- _GOAL 1_: Extract the passage on agitprop and Epic Theatre word for word, in full.
* * * *
Agitprop theatre is somewhat more authoritarian; the audience remains in its role. Nevertheless, the chosen
form — playing a scene twice with different outcomes — makes the same statement as a scene in Forum Theatre: reality can be changed. (And the private is political.)

3. Collaborations

The development of the Epic Theatre – the not illusionary, not dramatic theatre – in Germany can be traced from the early proletarian festivals and the “Bunte Abende” of the “workers’ self-help” through to the variety-programming of the “Gesellschaft Vorwärts” and chorus chants, right up to the more widely known theatre of the 1920s: the agitprop troupes and Political Revues, as well as the revolutionaries of the bourgeois theatre and music, Erwin Piscator, Bertolt Brecht, and Hanns Eisler, who developed new forms of theatre in collaboration with the workers’ movement.
* * * *
- _GOAL 2_: Copy every one of the records below word for word, omitting the pictures.

- _RECORDS_:
* * * *
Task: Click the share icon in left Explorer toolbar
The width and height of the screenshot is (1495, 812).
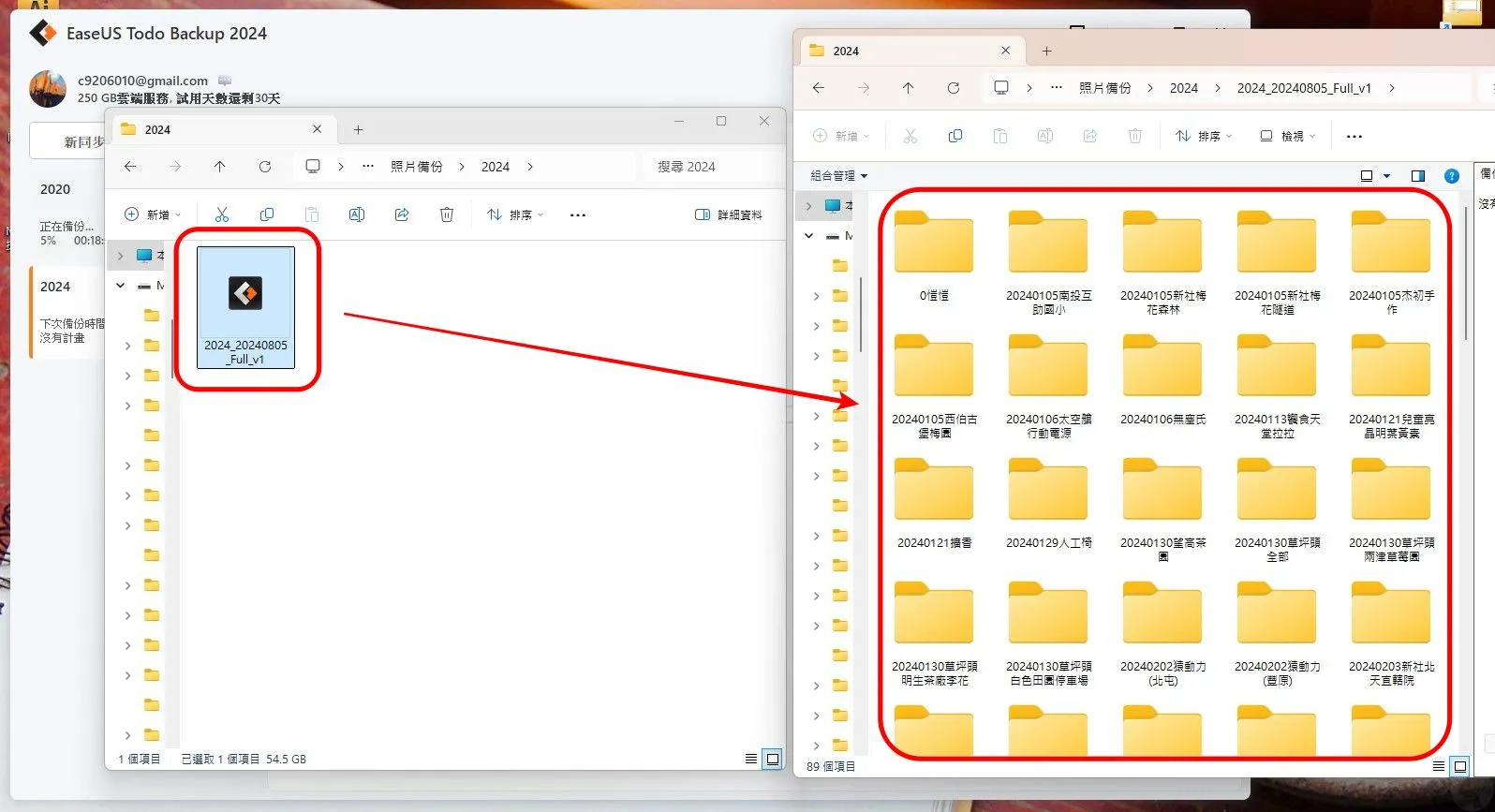Action: [x=402, y=214]
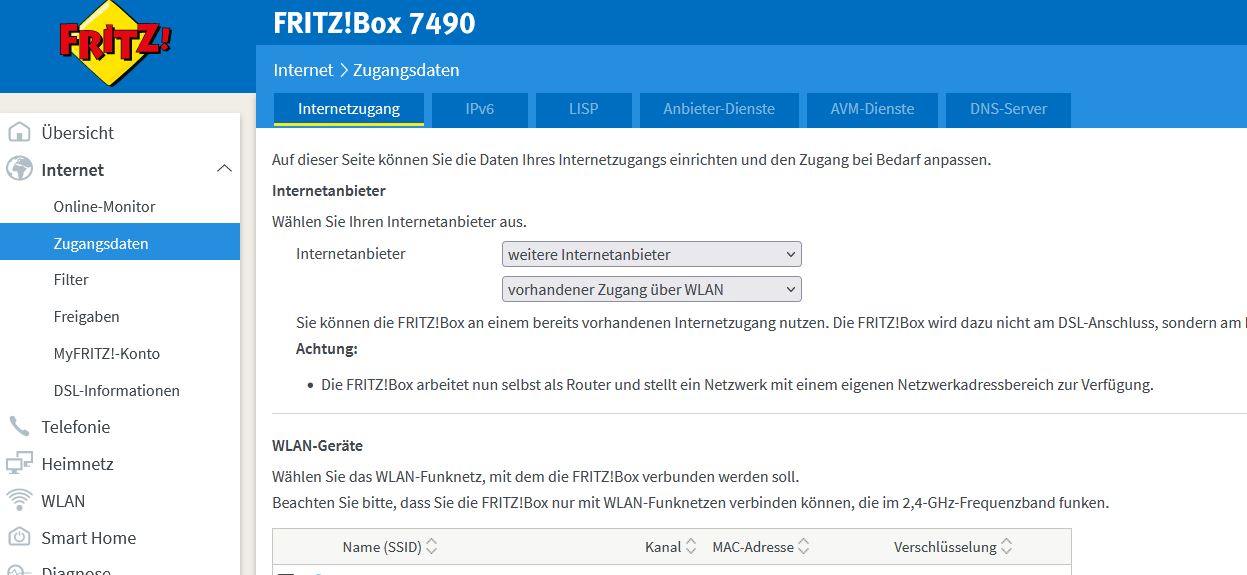This screenshot has width=1247, height=575.
Task: Switch to the IPv6 tab
Action: 480,109
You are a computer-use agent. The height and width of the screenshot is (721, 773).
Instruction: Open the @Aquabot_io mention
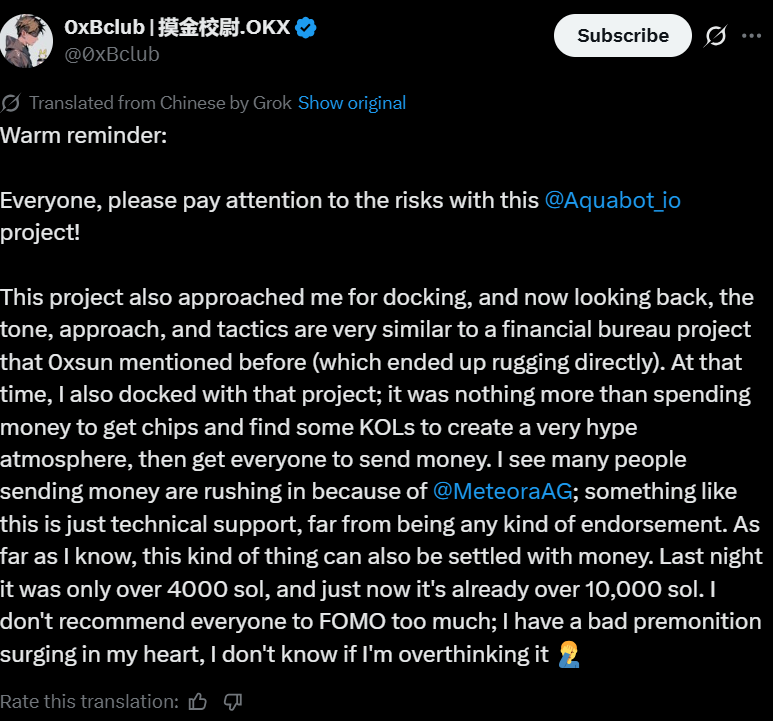click(613, 201)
* * * *
- _OUTPUT 1_:
Agitprop theatre is somewhat more authoritarian; the audience remains in its role. Nevertheless, the chosen
form — playing a scene twice with different outcomes — makes the same statement as a scene in Forum Theatre: reality can be changed. (And the private is political.)

3. Collaborations

The development of the Epic Theatre – the not illusionary, not dramatic theatre – in Germany can be traced from the early proletarian festivals and the “Bunte Abende” of the “workers’ self-help” through to the variety-programming of the “Gesellschaft Vorwärts” and chorus chants, right up to the more widely known theatre of the 1920s: the agitprop troupes and Political Revues, as well as the revolutionaries of the bourgeois theatre and music, Erwin Piscator, Bertolt Brecht, and Hanns Eisler, who developed new forms of theatre in collaboration with the workers’ movement.

- _OUTPUT 2_:
Task: Click the share icon in left Explorer toolbar
The width and height of the screenshot is (1495, 812).
Action: [x=402, y=214]
This screenshot has width=1247, height=575.
Task: Switch to the IPv6 tab
Action: 480,109
You are a computer-use agent. The height and width of the screenshot is (721, 773).
Instruction: Open the @Aquabot_io mention
click(613, 201)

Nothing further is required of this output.